Stefan Kramer: In meinen Augen gibt es dabei drei wesentliche Aspekte, auf die sich Unternehmen konzentrieren sollten:
- Sie sollten weiterhin großen Wert auf die Menschen legen, diese werden auch in Zukunft der Schlüssel sein. Menschen interagieren am liebsten mit anderen Menschen. Sie sind sowohl das Gesicht zum Bewerbenden als auch zur Kundenseite. Der Mensch darf also nicht von der Bildfläche verschwinden. KI sollte nur dazu dienen, die Arbeit zu vereinfachen.

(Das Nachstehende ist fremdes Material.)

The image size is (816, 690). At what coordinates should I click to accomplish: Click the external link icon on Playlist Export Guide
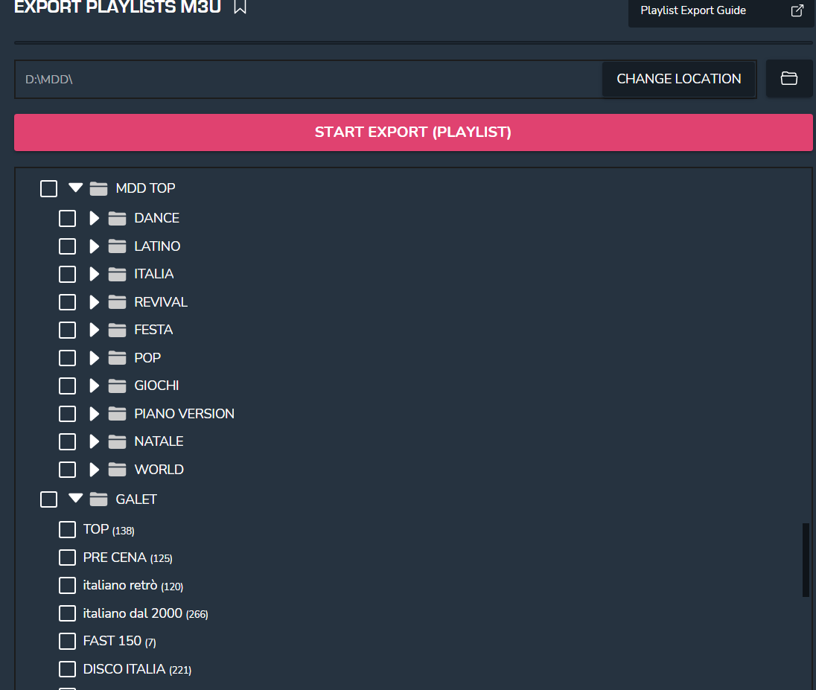pos(797,10)
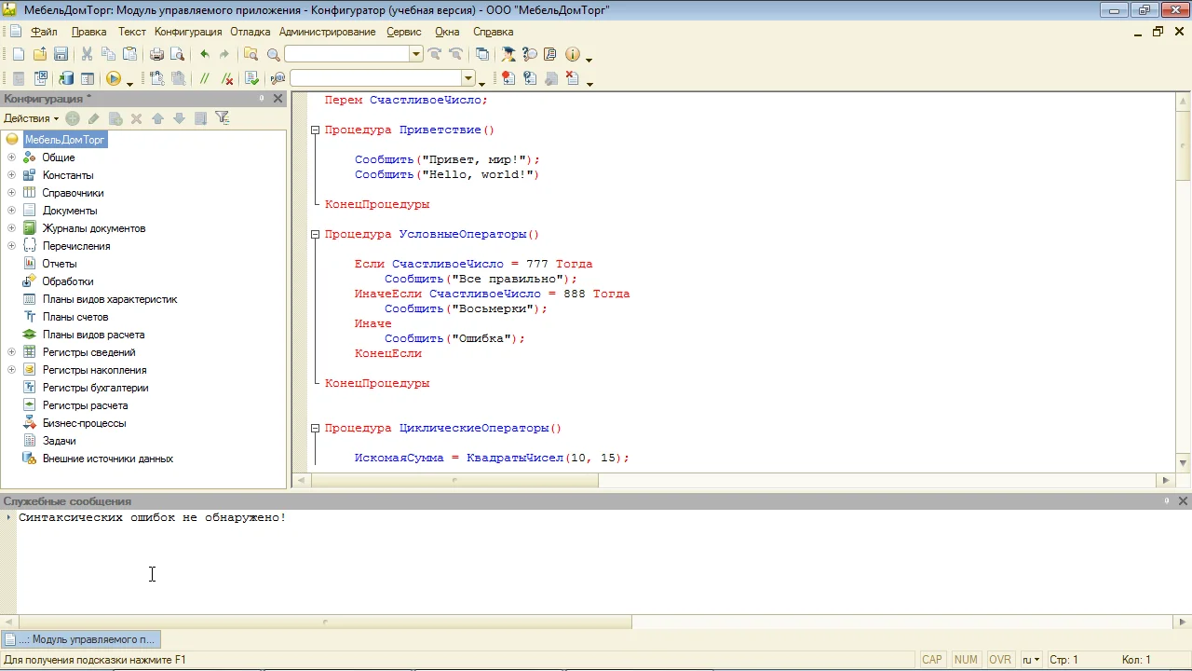Toggle the pin on Конфигурация panel
This screenshot has width=1192, height=671.
(262, 99)
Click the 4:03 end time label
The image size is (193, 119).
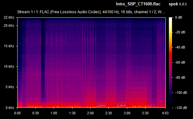click(x=165, y=113)
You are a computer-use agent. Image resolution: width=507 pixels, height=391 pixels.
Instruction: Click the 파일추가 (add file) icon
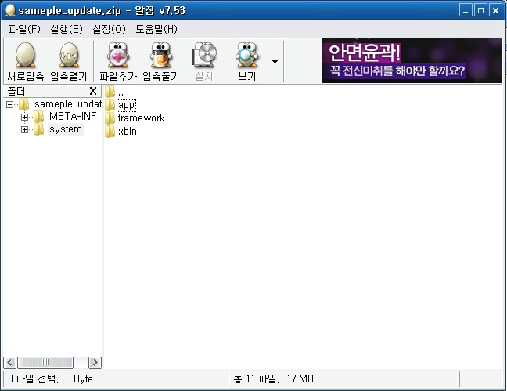(118, 57)
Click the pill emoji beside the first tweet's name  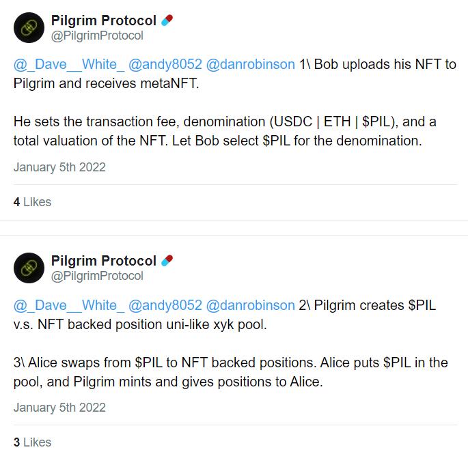pyautogui.click(x=167, y=20)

- Offenheit gegenüber der Digitalisierung ist ein weiterer wichtiger Punkt. Ich merke häufig, dass sich viele Unternehmen noch nicht trauen, das Thema weiterzudenken beziehungsweise ihre alten Arbeitsweisen zu hinterfragen. Doch wer nicht wagt, der nicht gewinnt. Innovation kann nur vorangetrieben werden, wenn man offen für Neues und bereit ist, Zeit und häufig auch Geld in solche Prozesse zu investieren.
- Nicht zu vernachlässigen ist außerdem eine klare und deutliche Positionierung als Arbeitgebermarke. Der Wettbewerb auf dem Markt wird immer größer. Wer sich nicht die Fragen stellt, was das eigene Unternehmen besonders macht und von der Konkurrenz abhebt, könnte auf lange Sicht von der Konkurrenz überholt werden. Bewerber*innen werden schließlich von Unternehmen angezogen, die sich in der Öffentlichkeit als guter Arbeitgeber positionieren und darauf achten, wie sie regional oder auch überregional gesehen werden.
arbeitsblog: Vielen Dank für das Gespräch, Stefan!